## Text zum Lesen
****************

Keine echte Behandlungsalternative bei relativ indizierter Operation

von Anke Plener

Das OLG Dresden entschied mit Urteil vom 27. März 2018 (4 U 1457/17), dass ein Patient nicht über Behandlungsalternativen aufgeklärt werden müsse, wenn diese keine begründete Erfolgsaussicht hätten oder lediglich eine kurzzeitige Beschwerdelinderung erreichten. In diesen Fällen liege auch bei relativ indizierten Eingriffen keine echte Behandlungsalternative vor. Eine Aufklärung müsse nur im Großen und Ganzen erfolgen. Vorübergehende Lähmungserscheinungen sind vom Hinweis auf „Nervenverletzungen“ abgedeckt.

Die Parteien stritten um die Rechtmäßigkeit ärztlicher Aufklärung. Die Klägerin war seit langer Zeit bei einer niedergelassenen Gynäkologin wegen chronischer Unterbauchbeschwerden in Behandlung. Sämtliche zuvor durchgeführten konservativen Therapiemaßnahmen brachten nur eine kurzzeitige Linderung. Die Beschwerden waren im Vorfeld der Operation progredient. Die Gynäkologin überwies die Klägerin ausdrücklich zur Beratung über eine operative Therapiemöglichkeit in die Sprechstunde der Beklagten.

Die Klägerin machte nun geltend, die Aufklärung über den Eingriff sei nicht ordnungsgemäß gewesen. Es hätten echte konservative Behandlungsalternativen bestanden. Die Beklagte habe auch über das Risiko einer Nervenverletzung nicht ausreichend aufgeklärt.

****************

## Deine Aufgaben
a) Wegen welcher Beschwerden war die Klägerin im Text über das Urteil des OLG Dresden lange bei einer Gynäkologin in Behandlung?
b) Prüf für jede Aussage, ob sie zum Text über das Urteil des OLG Dresden passt. Antworte mit Ja oder Nein und zitiere die Worte im Text, die das entscheiden.
(i) Die konservativen Therapiemaßnahmen brachten der Klägerin eine dauerhafte Linderung.
(ii) Nach dem Urteil muss die Aufklärung nur im Großen und Ganzen erfolgen.
(iii) Die Gynäkologin schickte die Klägerin zur Beratung über eine Operation in die Sprechstunde der Beklagten.
c) Schreib den Text über das Urteil des OLG Dresden nach seinem letzten Satz weiter.

****************

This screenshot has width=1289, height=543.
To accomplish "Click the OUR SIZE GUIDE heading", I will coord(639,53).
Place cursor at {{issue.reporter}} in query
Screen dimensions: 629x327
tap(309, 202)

****************

## Antworten pro Aufgabe
a) Wegen chronischer Unterbauchbeschwerden.

b)
(i) Nein: „Sämtliche zuvor durchgeführten konservativen Therapiemaßnahmen brachten nur eine kurzzeitige Linderung.“
(ii) Ja: „Eine Aufklärung müsse nur im Großen und Ganzen erfolgen.“
(iii) Ja: „Die Gynäkologin überwies die Klägerin ausdrücklich zur Beratung über eine operative Therapiemöglichkeit in die Sprechstunde der Beklagten.“

c)
Das OLG führte aus, dass ein Patient nicht über sämtliche therapeutischen Alternativoptionen aufzuklären sei. Zur Aufklärung gehöre grundsätzlich auch die Aufklärung über alternative Methoden wie die Möglichkeit einer abwartenden Behandlung oder des Nichtstuns. Voraussetzung für eine Aufklärung über Behandlungsalternativen sei aber immer, dass es sich um so genannte „echte“ Behandlungsalternativen handelt. Solche lägen nur vor, wenn tatsächlich unterschiedliche Behandlungsmöglichkeiten mit unterschiedlichen Risiken und Chancen bestünden. Dies sei gerade nicht der Fall, wenn keine begründete Aussicht zur Linderung bestehe oder nur eine kurzzeitige Beschwerdelinderung erreicht werde. In diesen Fällen müsse eine Aufklärung über echte Behandlungsalternativen nicht erfolgen. Die Risikoaufklärung „im Großen und Ganzen“ erfordere nicht, dem Patienten alle denkbaren medizinischen Risiken in allen möglichen Erscheinungsformen darzustellen (BGH VersR 2010, 1220). Kurzzeitige und vorübergehende Lähmungserscheinungen seien allerdings von der Begrifflichkeit „Nervverletzungen“ ausreichend abgedeckt. Eine dezidiertere Aufklärung über diese „Nervverletzungen“ müsse dann nicht erfolgen. Eine gesonderte Aufklärung über Nervenverletzungen sei nur erforderlich, wenn eine solche Verletzung durch den Schweregrad der Folgen die weitere Lebensführung des Patienten besonders schwer beeinträchtigt.